Google was unable to respond on record to Adweek’s request for comment by time of publication, although an advisory note on the Google Ad Manager website documents its efforts to prevent the spread of malware using proprietary technology with the company advising that all players perform due diligence on their supply chain.

“Any authorized buyer whose creative is found to contain malware is subject to a minimum three-month suspension,” it reads.

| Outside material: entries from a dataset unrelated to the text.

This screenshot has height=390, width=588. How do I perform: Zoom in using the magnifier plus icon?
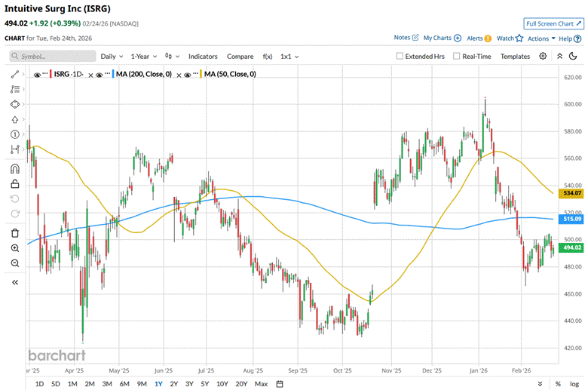pyautogui.click(x=15, y=247)
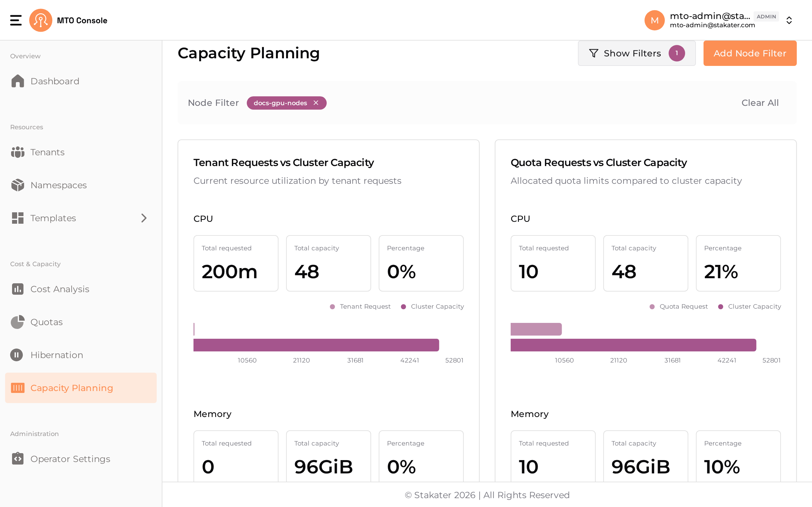Expand the Templates submenu chevron
The width and height of the screenshot is (812, 507).
coord(144,218)
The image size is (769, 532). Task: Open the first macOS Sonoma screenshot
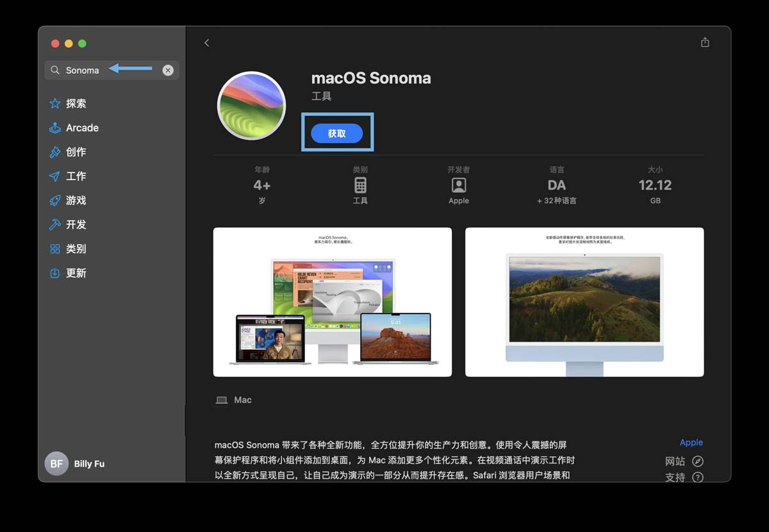click(332, 302)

The Adobe DSP forms a key part of its Adobe Advertising Cloud with its specialized tools for buying online video inventory largely coming via its $540 million purchase of TubeMogul. The California-based outfit was part of a slew of ad-tech companies that made an initial public offering in the mid-2010s, only to later be bought by a separate entity.

Historic conflict

The latest episode between the pair echoes an earlier confrontation when in 2015 Google-owned YouTube pulled its inventory from AdX, a move that meant third parties such as TubeMogul could no longer buy ad space on the highly sought-after video-sharing site. Instead, advertisers would have to use Google’s own TrueView to purchase such ad space.

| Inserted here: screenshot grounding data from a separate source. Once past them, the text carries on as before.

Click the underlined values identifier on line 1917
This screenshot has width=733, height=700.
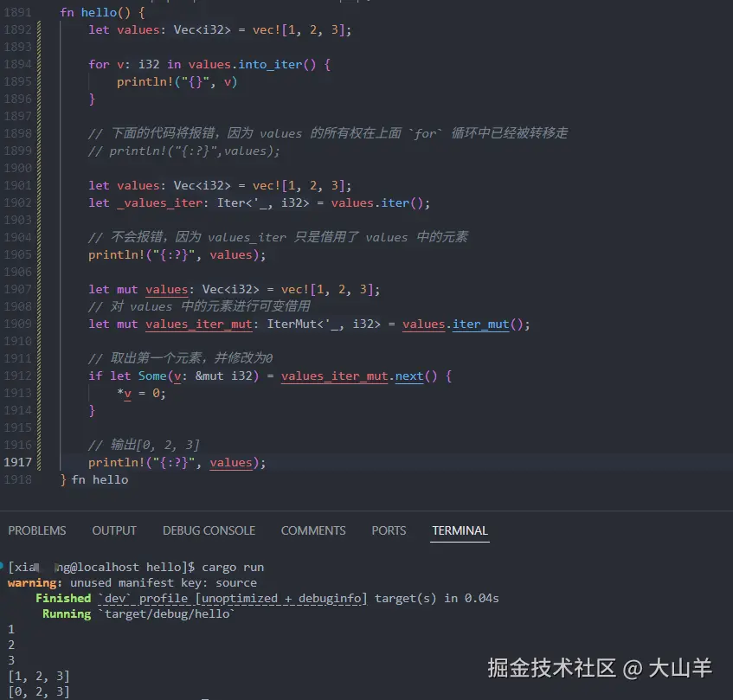[x=231, y=462]
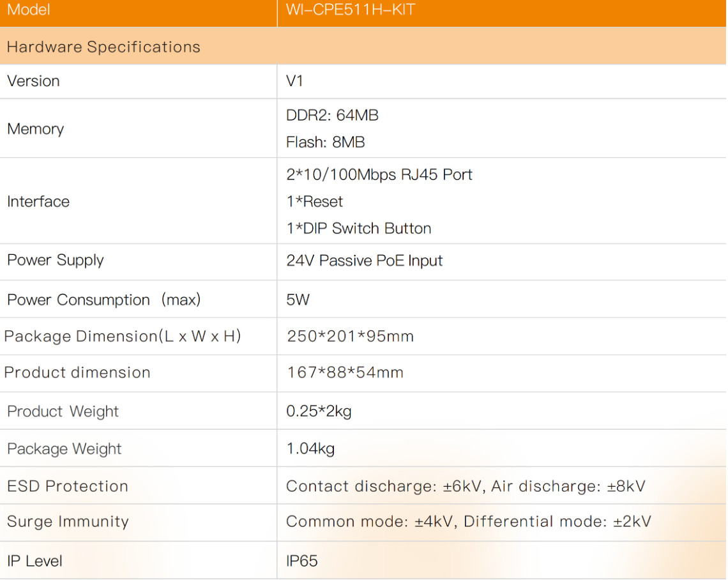The width and height of the screenshot is (728, 580).
Task: Click the IP65 rating value
Action: 301,561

Speaking at the time, several sources told Adweek how the move was likely to cause hardships for video ad-tech players such as TubeMogul, given how heavily reliant they had been upon YouTube as an inventory source.

TubeMogul’s leadership later mounted a 2016 marketing drive dubbed “Independence Matters” in a bid to court media buyers, including a series of attack ads that underlined the pitfalls of dealing with walled gardens, principally their “conflicts of interest” (see video here for an example of its campaign spots).

Critics of Google—Adobe execs chief among them—are likely to characterize the latest faceoff as an example of the downside of Google’s dominance in the digital media landscape, especially since it has its own DSP as part of Google Marketing Platform.

Such critics argue the fact that Google reselling publisher inventory via its online ad exchange calls into question the objectivity of its DSP, popularly known as DBM, especially since such platforms claim to use data to impartially identify media placements most likely to generate sales for advertisers.

Antitrust concerns

Google and Facebook’s dominance of the online advertising market—they collectively command almost 60% of the U.S. market—is understood to have contributed to the U.S. Department of Justice launching an antitrust probe into “big tech.”

Regulators in the E.U. too are examining such players’ dominance of the market with the U.K.’s Competition Markets Authority currently sounding expert opinion from ad execs as part of its ongoing digital markets strategy review.

However, Google’s (likely) defense of taking such moves to curb the spread of malware via online ads is likely to prove a watertight case, given that such policies are in place as a means of protecting the public from harm.

Earlier in the year, digital security outfit Confiant identified eGobbler as one of the major malvertising perpetrators in the industry, claiming the operation exploited a vulnerability in the iOS version of Chrome to launch a short (but high volume) malware attack.

Confiant’s senior security engineer made the below observations in a blog post:

“Like other bad actors, eGobbler leverages cloaking techniques and obfuscation to make their payloads look like legitimate ads,” it reads.

“The typical entry points for eGobbler campaigns are legitimate ad servers that they infect coupled with one or more buy-side platforms.”